Required action:
Omit all pictures. Print the remaining lines exactly, from the start of the data through the line containing "The image size is (1512, 809).".

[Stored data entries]
▼▼▼

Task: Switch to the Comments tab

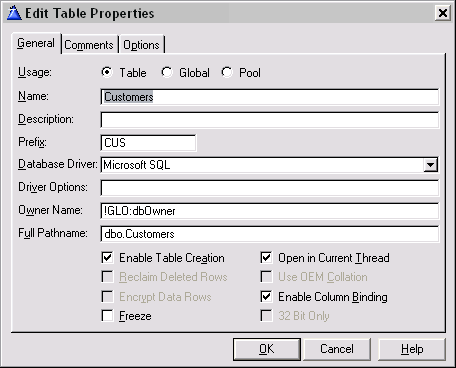Action: 89,45
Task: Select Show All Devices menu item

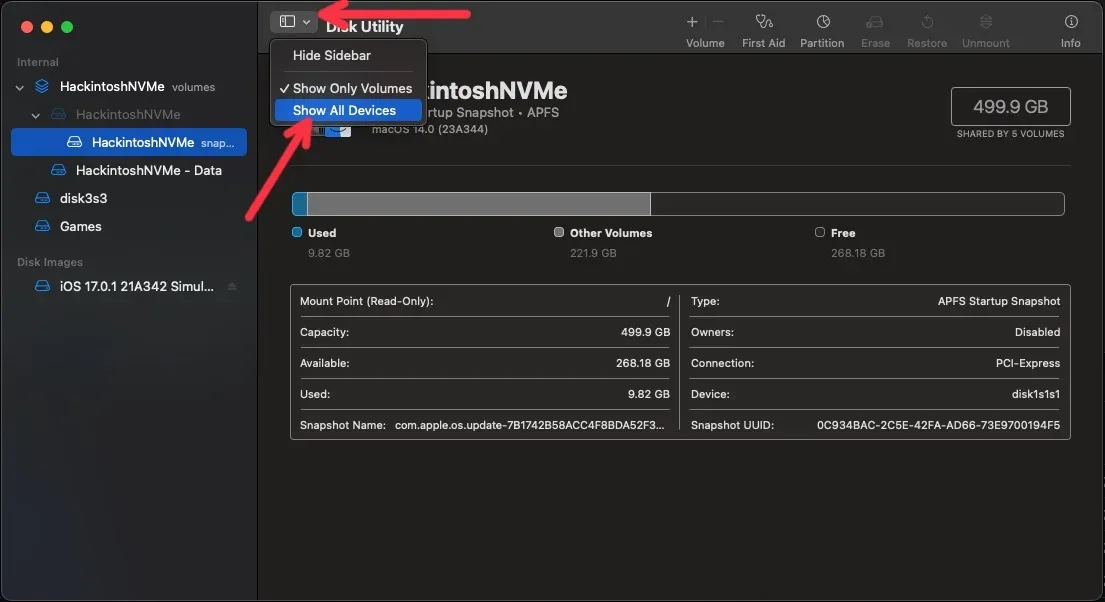Action: [344, 111]
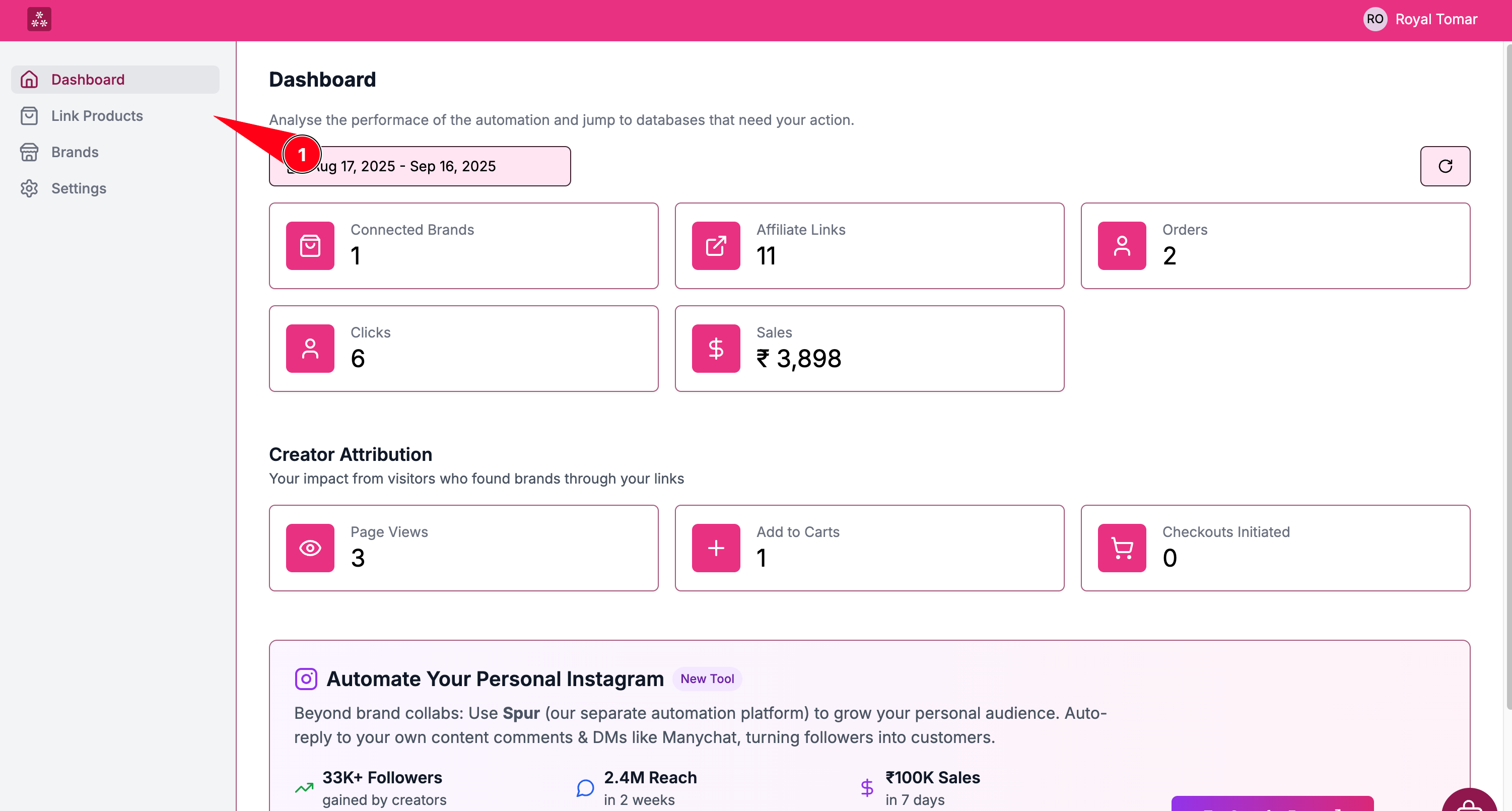This screenshot has width=1512, height=811.
Task: Open Brands page from sidebar
Action: 75,152
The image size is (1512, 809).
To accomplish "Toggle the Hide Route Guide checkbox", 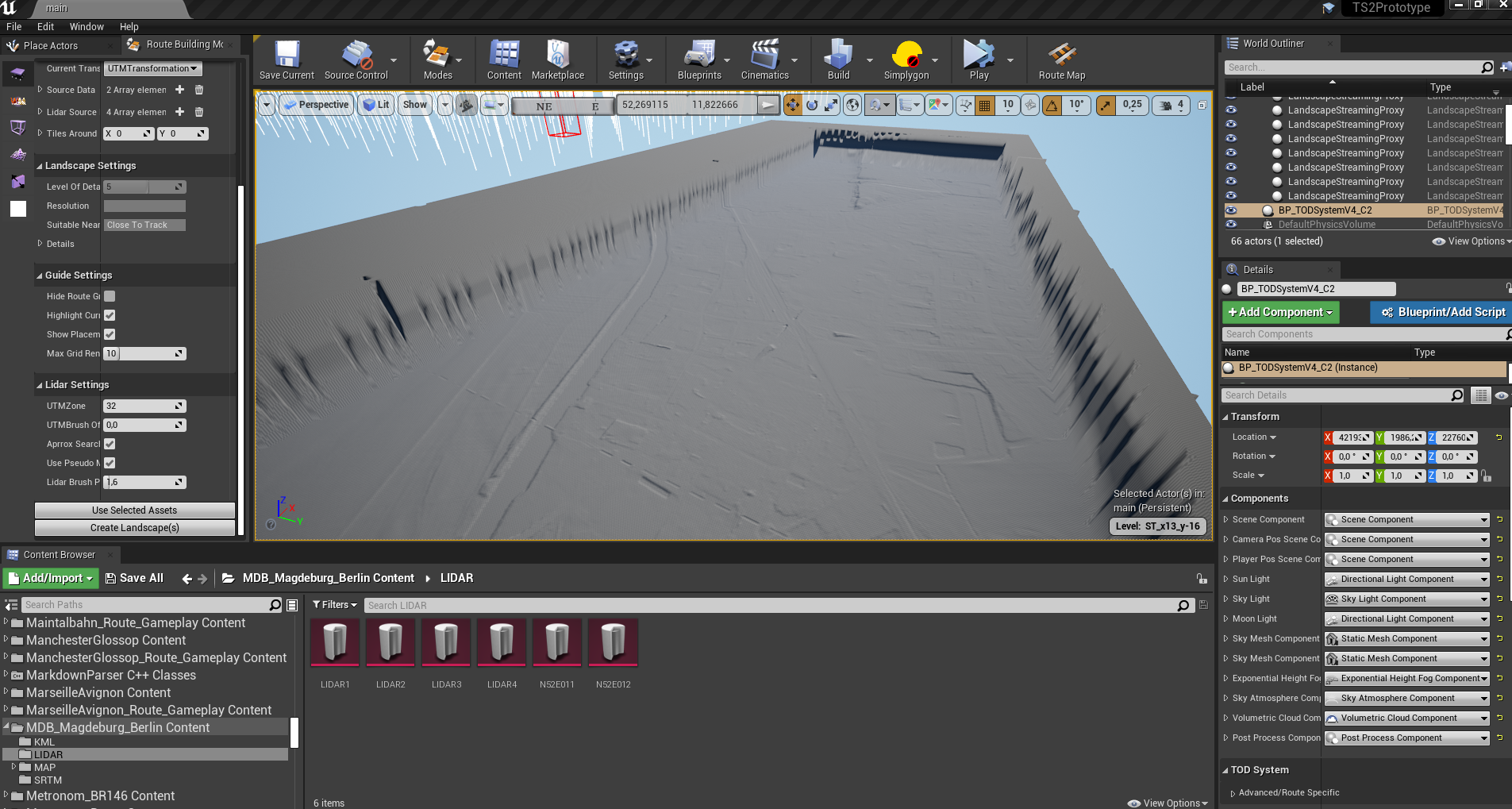I will [110, 296].
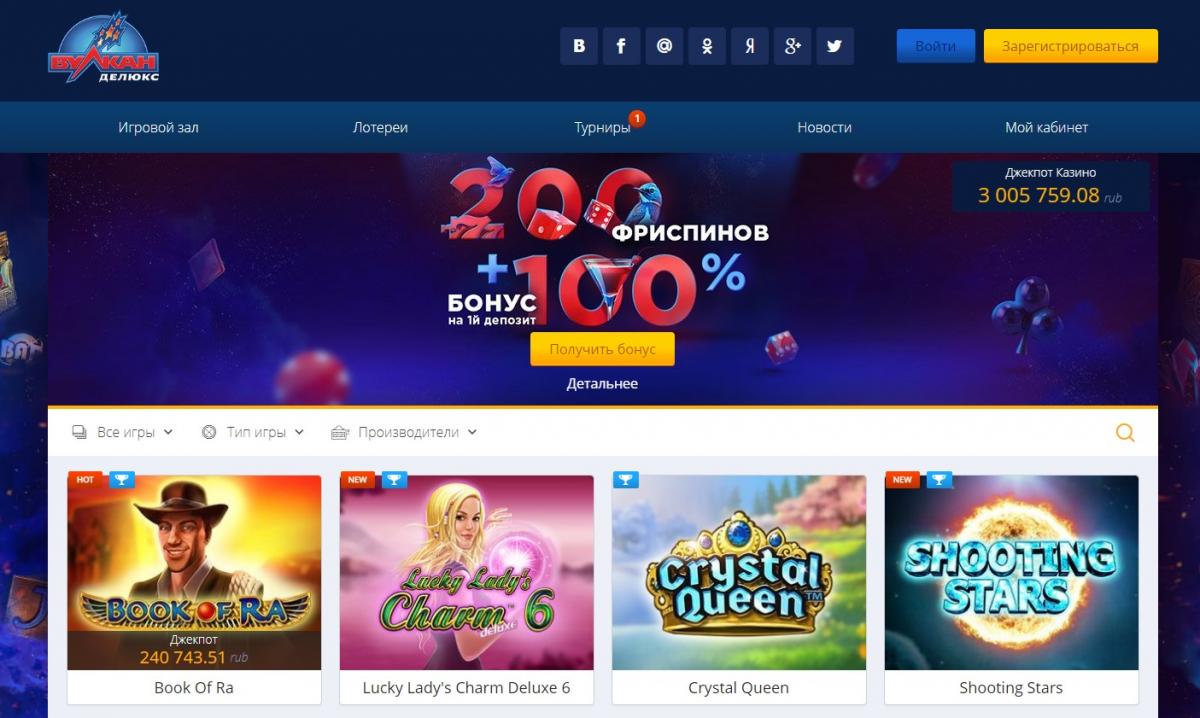The height and width of the screenshot is (718, 1200).
Task: Click the Получить бонус button
Action: [x=602, y=349]
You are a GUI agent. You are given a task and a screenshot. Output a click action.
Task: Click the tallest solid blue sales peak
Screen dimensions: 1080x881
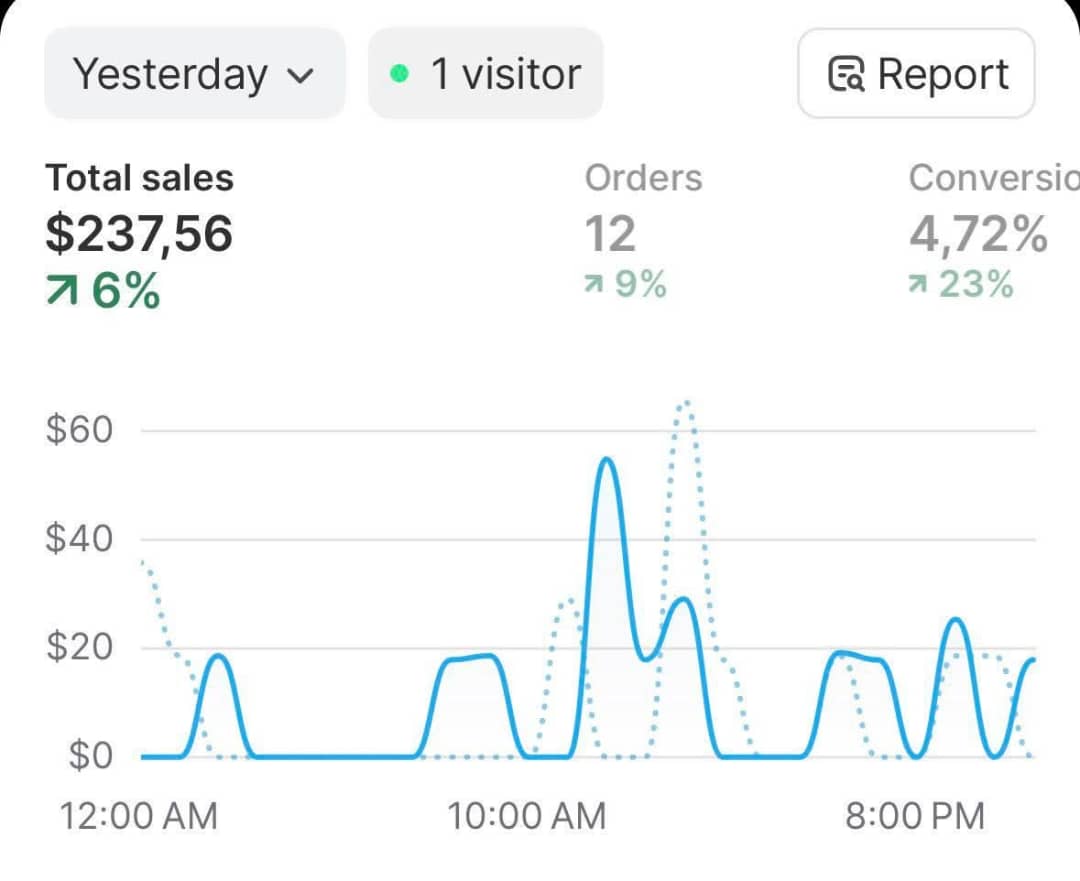pyautogui.click(x=606, y=460)
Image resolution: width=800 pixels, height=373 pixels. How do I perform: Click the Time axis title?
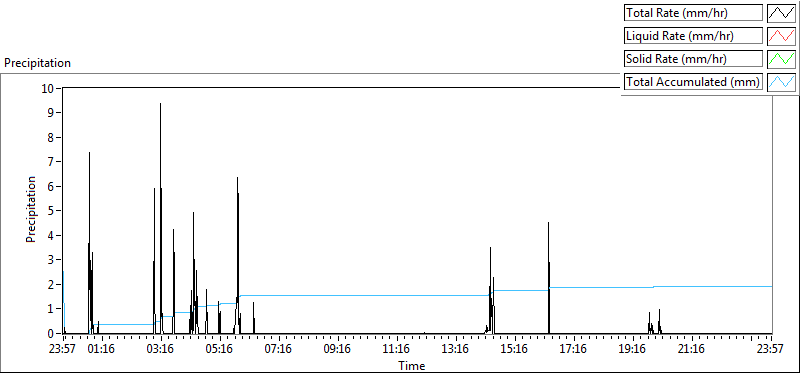pos(412,366)
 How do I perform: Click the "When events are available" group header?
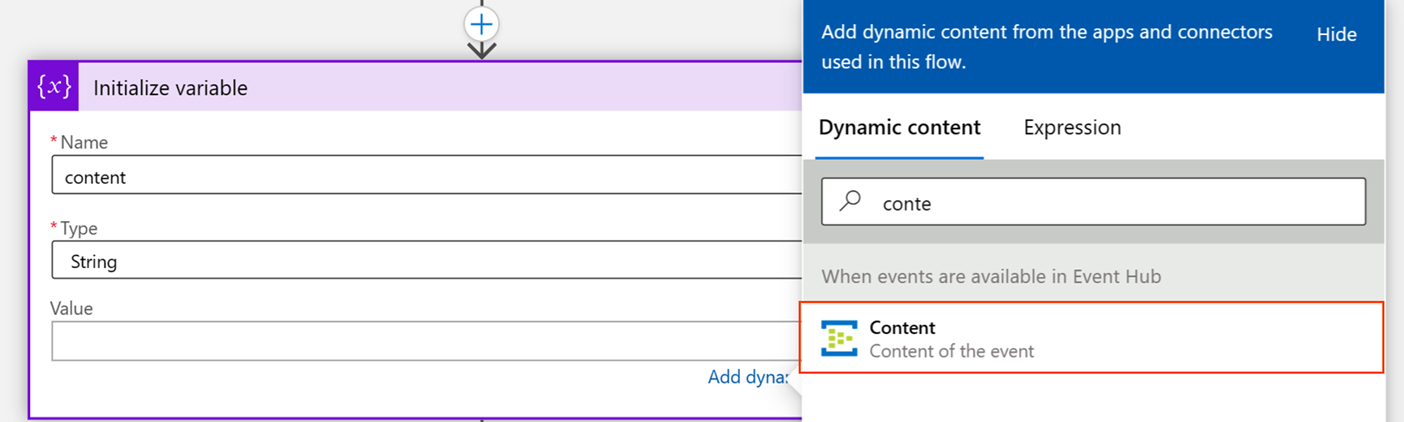991,276
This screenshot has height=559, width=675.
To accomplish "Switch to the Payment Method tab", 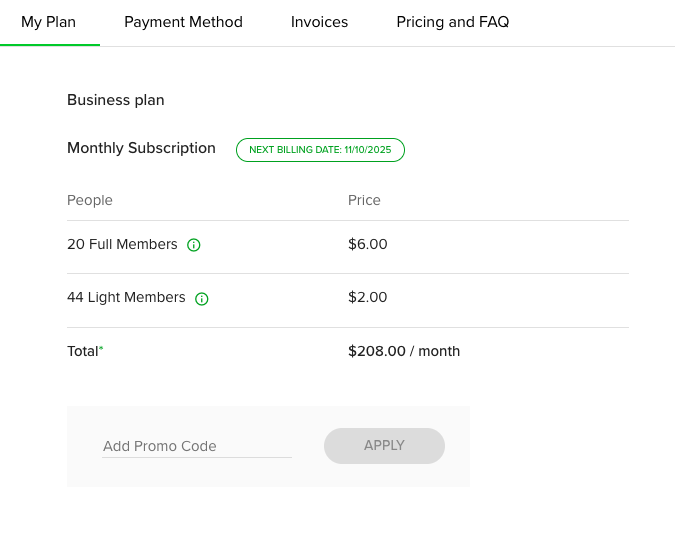I will 183,22.
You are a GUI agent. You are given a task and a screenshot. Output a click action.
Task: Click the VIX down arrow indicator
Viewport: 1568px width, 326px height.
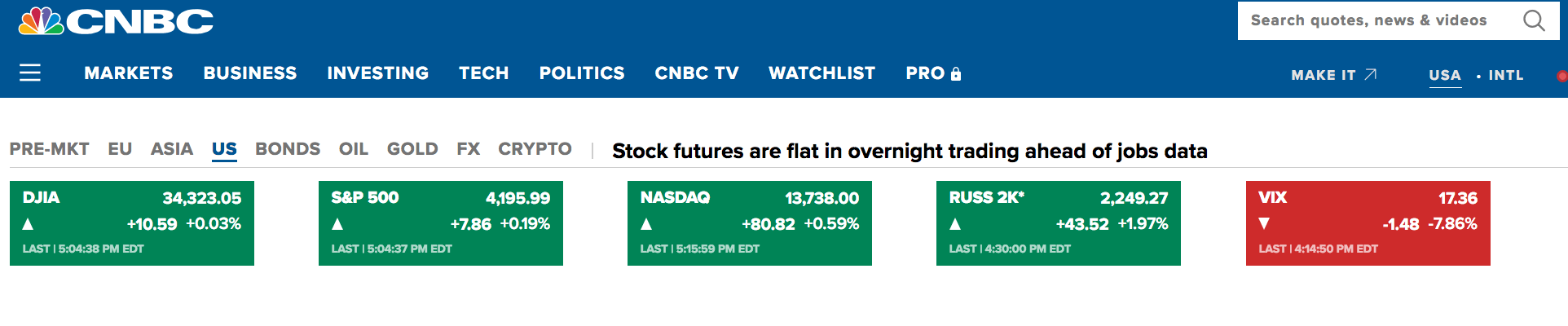[1264, 223]
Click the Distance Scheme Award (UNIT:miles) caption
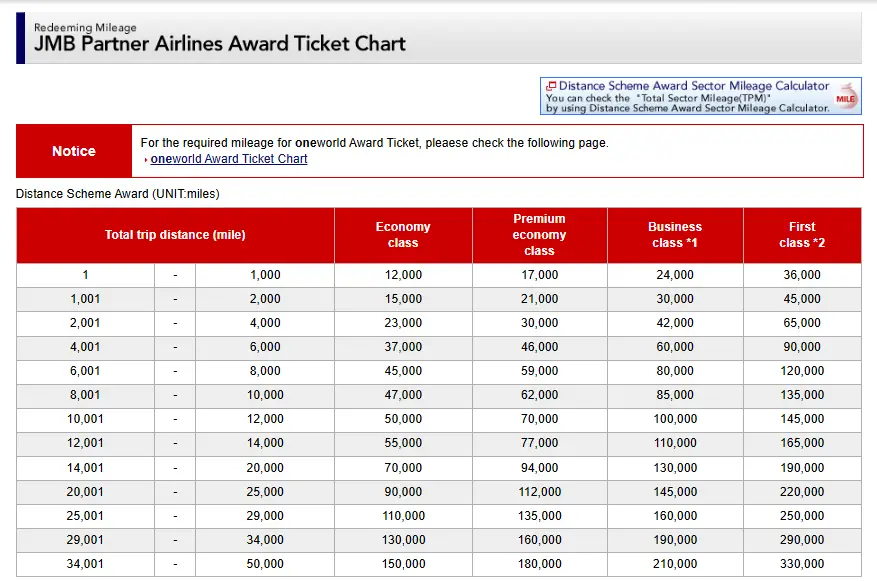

▲▲▲

Output of the task:
Task: Switch to the Comments tab

Action: 89,45
Task: Select Show All Devices menu item

Action: [344, 111]
This screenshot has width=1512, height=811.
Task: Open Brands page from sidebar
Action: 75,152
The image size is (1512, 809).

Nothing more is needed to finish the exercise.